Malaysian firms form core of SAMI Halal Food Index

Sime Darby, Nestle (M) and Genting Plantations are among the top companies on the Socially Acceptable Market Investments Halal Food Index.

Kuala Lumpur: Malaysian listed food companies form over a third of the 274 companies in the newly-launched SAMI (Socially Acceptable Market Investments) Halal Food Index.

These 95 companies represent over two-fifths or US$53 billion (RM161 billion) of the index’s total market capitalisation of US$114 billion (RM345 billion).

Sime Darby Bhd, Nestle (M) Bhd and Genting Plantations Bhd are among the top companies on the index, Thomson Reuters global head of Islamic finance and OIC countries Rushdi Siddiqui said.

“This adds feather to Malaysia’s Islamic finance hub and the convergence of both (Islamic finance and halal industry),” he told a news conference on the sidelines of World Halal Forum (WHF) 2011 here yesterday.

Also present were Deloitte Malaysia global leader of Islamic finance Daud Vicary Abdullah, WHF director (Malaysia/the UK) Abdalhamid Evans and AmIslamic Funds Management chief executive officer Datin Maznah Mahbob.

Rushdi and Daud believe that the index will become a leading global index in less than five years.

“I think it’ll be two to three years before we see considerable traction in these areas,” Daud said.

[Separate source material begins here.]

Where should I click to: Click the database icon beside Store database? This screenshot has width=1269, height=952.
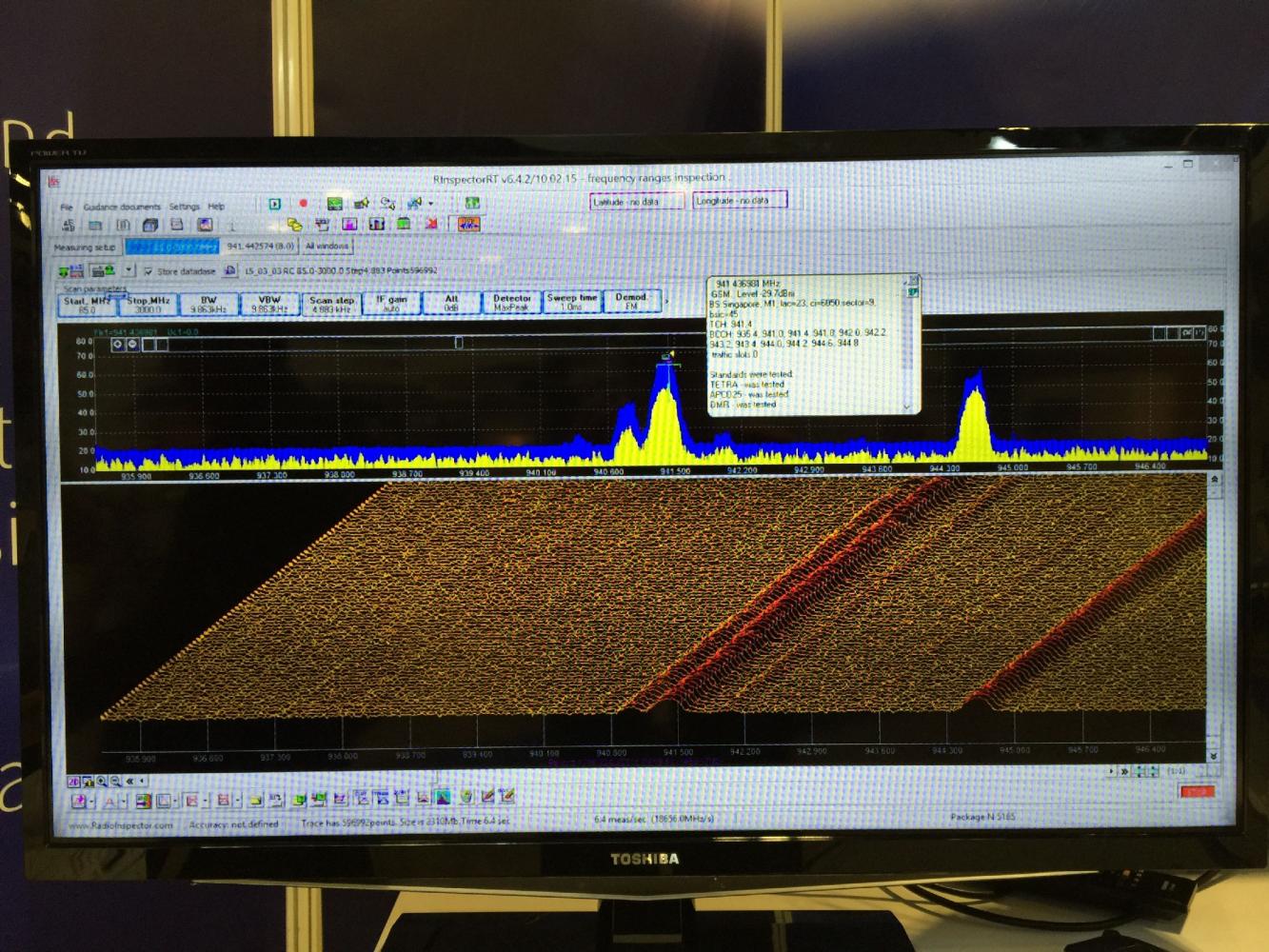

According to IdealRatings, a syariah-compliant fund management services provider, the SAMI Halal Food Index has outperformed several leading global food indices during the most volatile period between March 2010 and March 2011 by 20 per cent.

The index – which comprises six sectors namely restaurants, non-alcoholic beverages, fishing, farming, food processing and food distribution – is championed by Rushdi in cooperation with IdealRatings and WHF.

Rushdi said if previously Muslim consumers invested in a company by buying its halal products, now with the index, they can invest in the company by buying the company’s shares. With greater liquidity, the company will grow and the spin-off will benefit the whole halal eco-system.

He said the index will be a bridge-builder for Islamic funds, exchange-traded funds and sukuk as well as for global non-Islamic investors interested in the emerging food sector, which is non-cyclical and of lower risk.

Rushdi, who refers both sectors as “twins separated at birth”, said Islamic finance is highly interested to finance the halal industry. “It is liquidity looking for opportunity,” he said.

Rushdi also said Malaysia, which had initiated International Financial Services Board (IFSB), can come out with a similar global industry body that sets the standards and principles for companies in the SAMI Halal Food Index series.

The world’s first Halal Food Index was unveiled at the opening of WHF 2011 by former Prime Minister Tun Abdullah Ahmad Badawi.

Abdullah said the initiative to merge the halal industry and Islamic finance will further entrench Malaysia’s leading position in thought leadership within the global halal industry.

“Halal and Islamic finance, two syariah-based trillion dollar industries, are growing at 15-20 per cent annually, with massive mainstream potential complementing each other perfectly,” he said in his address.